Regular readers have seen my posts on how automation has impacted the skills required for jobs among hourly workers.  Since the beginning of the industrial age, technology has been used to reduce physical labor and repetitive tasks.  Whether it is in fast food or warehouses, technology has changes how humans fit into the labor equation.

The COVID pandemic has accelerated this process.  While futurists can disagree about how fast technology changes were coming to work, labor being forced to be away from the office has accelerated the pace in which companies have implemented robotic process automation (RPA) and artificial intelligence (AI) in order to meet customer needs and improve efficiency.  What is different now is that this technology is being applied more to salaried positions than before.  Whether the new jobs in creating this tech will be equal to the number of people displaced by it is an important question for future college graduates.  But these changes should also get companies thinking about their recruitment, validated selection, and training processes.

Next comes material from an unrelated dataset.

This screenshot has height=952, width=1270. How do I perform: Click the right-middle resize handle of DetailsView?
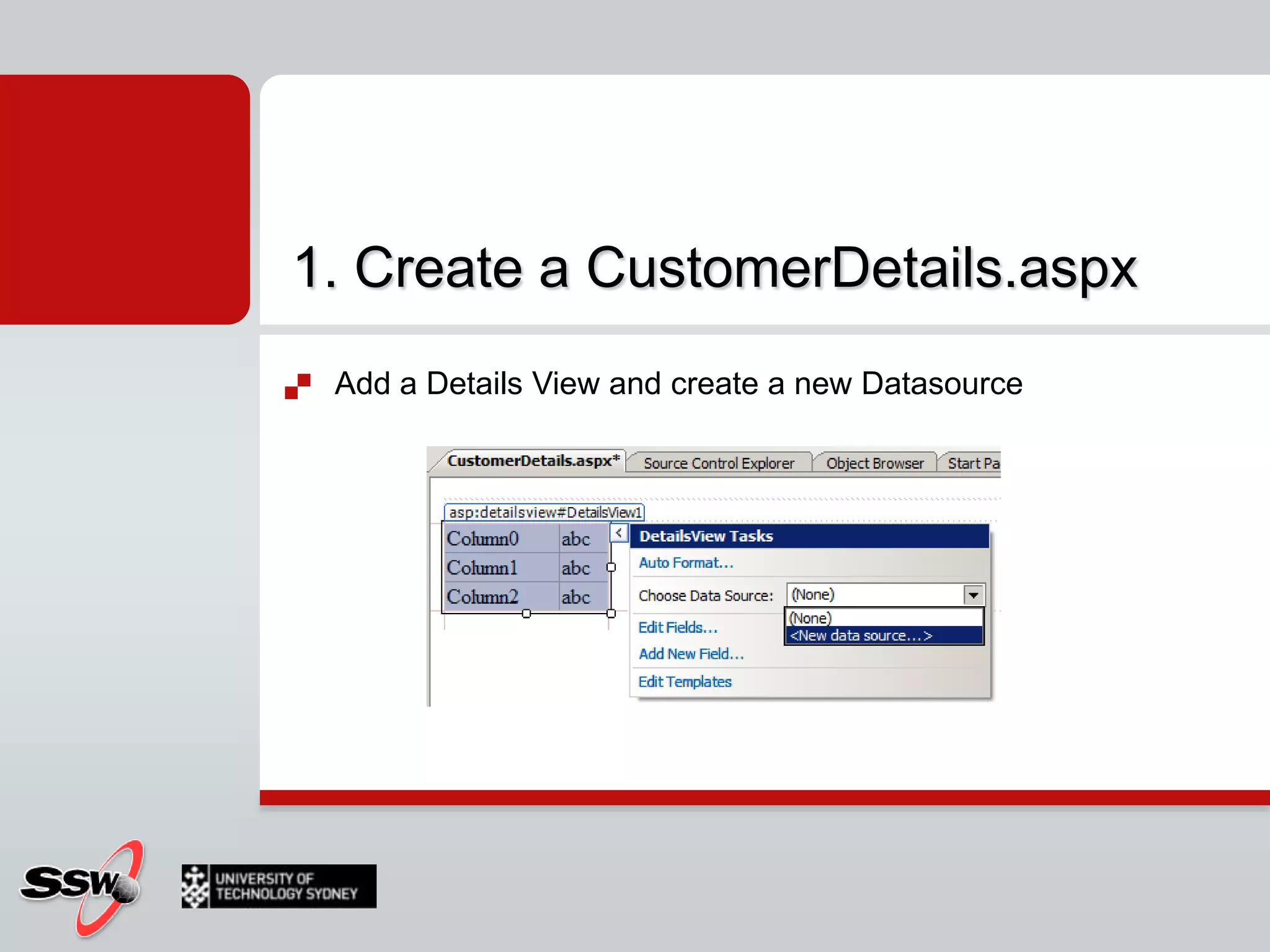click(611, 567)
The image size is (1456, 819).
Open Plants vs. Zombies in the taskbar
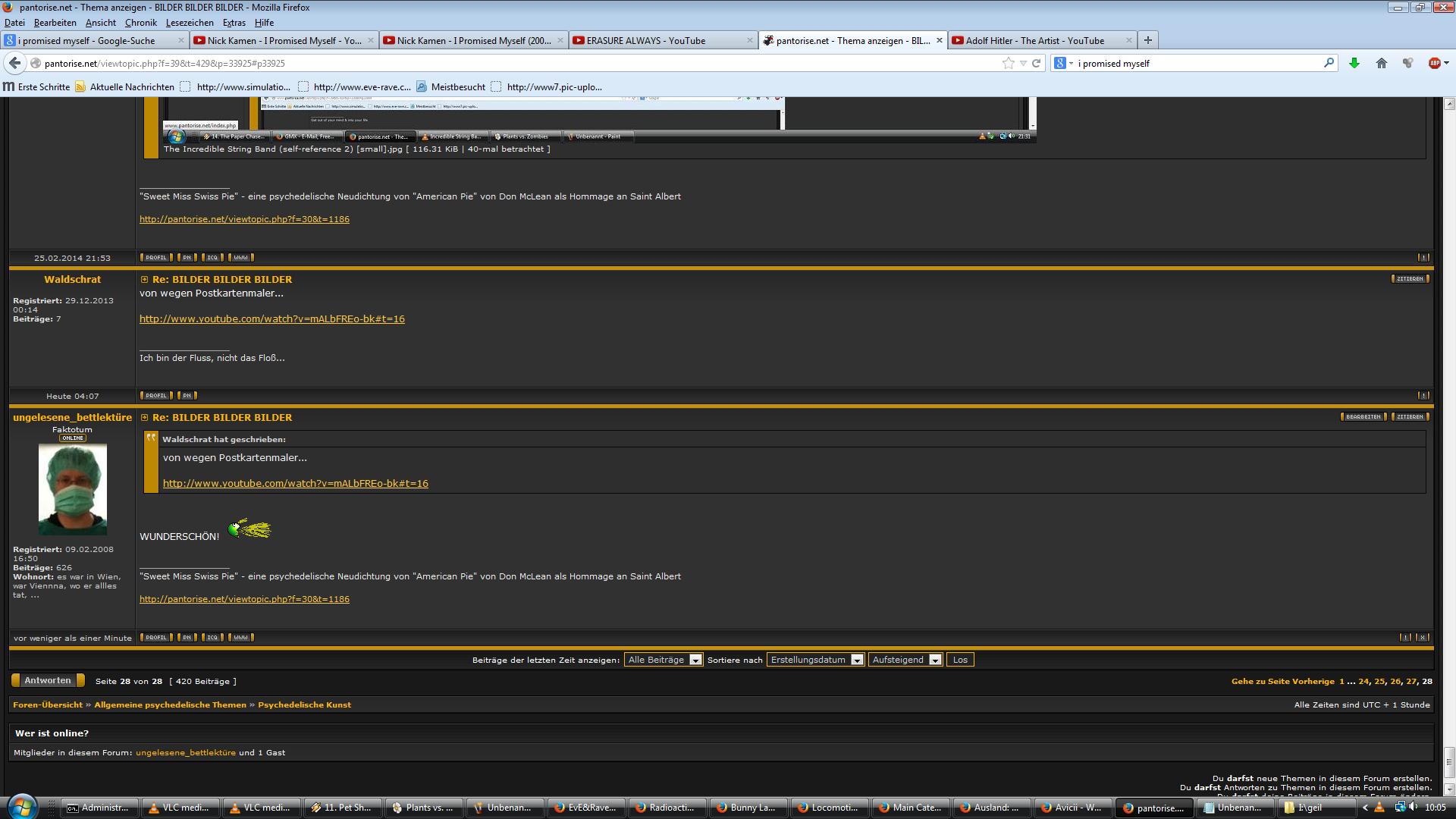[x=423, y=808]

One of my clients does back office processing of financial information.  This is exactly the kind of thing where RPA can eventually take over some the tasks currently done by their analysts.  Currently, we test job candidates for their willingness to follow procedures and their detail orientation (among other characteristics).  If RPA were applied to this job, we would need to analyze what the skills, abilities, and personal characteristics were still valid and what any new ones would be.  This would likely lead to the elimination of certain parts of the current test and emphasizing others. This would likely impact recruiting and training as well. In a broader sense, when organizational change comes, the updating of recruitment, selection, and training of employees usually is done (seemingly) as an afterthought.  As companies apply RPA and AI, and nearly all of them will in one way or another, they should be prepared for the impact on how employees do their work, not just whether they will still have a job.